Mesmo com algumas tensões diplomáticas entre os países, os Estados Unidos e o Brasil estão com negociações abertas para fechar um acordo sobre as cadeias de suprimento de minerais críticos. Quem afirmou, nesta quarta-feira (18), que as conversas estão em andamento foi Gabriel Escobar, encarregado de negócios norte-americano por aqui.
A declaração foi feita à agência Reuters após a assinatura de um acordo preliminar separado com o estado de Goiás e antes de um evento promovido pela embaixada dos EUA que reuniu investidores americanos e empresas brasileiras interessadas na produção de minerais críticos. Entre os participantes estavam Citi e Anglo American.
“Temos uma proposta de acordo em nível federal. Já tivemos discussões iniciais, mas ainda estamos aguardando avanços”, disse Escobar, durante o evento.
Os EUA têm buscado ampliar o acesso a reservas de minerais críticos, especialmente às cadeias de terras raras, hoje amplamente dominadas por empresas da China.

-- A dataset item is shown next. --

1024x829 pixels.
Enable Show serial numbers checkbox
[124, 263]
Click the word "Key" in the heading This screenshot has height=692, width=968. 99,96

Brasil e Índia assinam acordo sobre minerais críticos
Tensão diplomática
As negociações ocorrem em meio a um momento de atrito entre Washington e Brasília, que acabou esvaziando o evento da embaixada.
Autoridades brasileiras se retiraram após o desgaste nas relações, intensificado quando um integrante do governo americano pediu para visitar o ex-presidente Jair Bolsonaro na prisão — o que foi interpretado pelo governo brasileiro como tentativa de interferência em assuntos internos. O pedido foi barrado sob a justificativa de “falsificação” dos motivos da visita.
Amostras de terras raras: Óxido de cério, Bastnasita, óxido de neodímio e carbonato de lantânio — Foto: REUTERS/David Becker
Segundo a Reuters, o Brasil recebeu em fevereiro uma proposta de memorando de entendimento. O documento, no entanto, teria sido enviado inicialmente com o nome de outro país, erro posteriormente corrigido.
As negociações seguem com o escritório do representante de Comércio dos EUA e podem avançar em uma eventual visita do presidente Luiz Inácio Lula da Silva a Washington.
Um encontro entre Lula e Donald Trump, que estava previsto para este mês, foi adiado em meio ao conflito envolvendo Irã, Estados Unidos e Israel, além das tensões bilaterais.
Os bastidores
Nos bastidores, integrantes do governo brasileiro criticaram a decisão dos EUA de firmar acordo direto com o governador de Goiás, Ronaldo Caiado, adversário político de Lula. A iniciativa foi vista como uma tentativa de contornar o governo federal.
O acordo prevê cooperação em áreas como mapeamento de potencial mineral, conexão de mineradoras locais com tecnologia americana e aprimoramento regulatório, segundo o governo estadual.
Goiás concentra reservas de lítio e nióbio e abriga a única empresa em operação comercial de terras raras no país, a Serra Verde, com apoio dos EUA.
De acordo com o governo estadual, a parceria busca estimular o processamento local e a agregação de valor, incluindo a separação de terras raras — uma prioridade também para o governo Lula, segundo um integrante do Ministério do Desenvolvimento, Indústria e Comércio.
Autoridades americanas veem potencial para investimentos bilionários e já identificaram mais de 50 projetos de mineração no Brasil que podem ajudar a diversificar a oferta global e reduzir a dependência da China nesse mercado estratégico.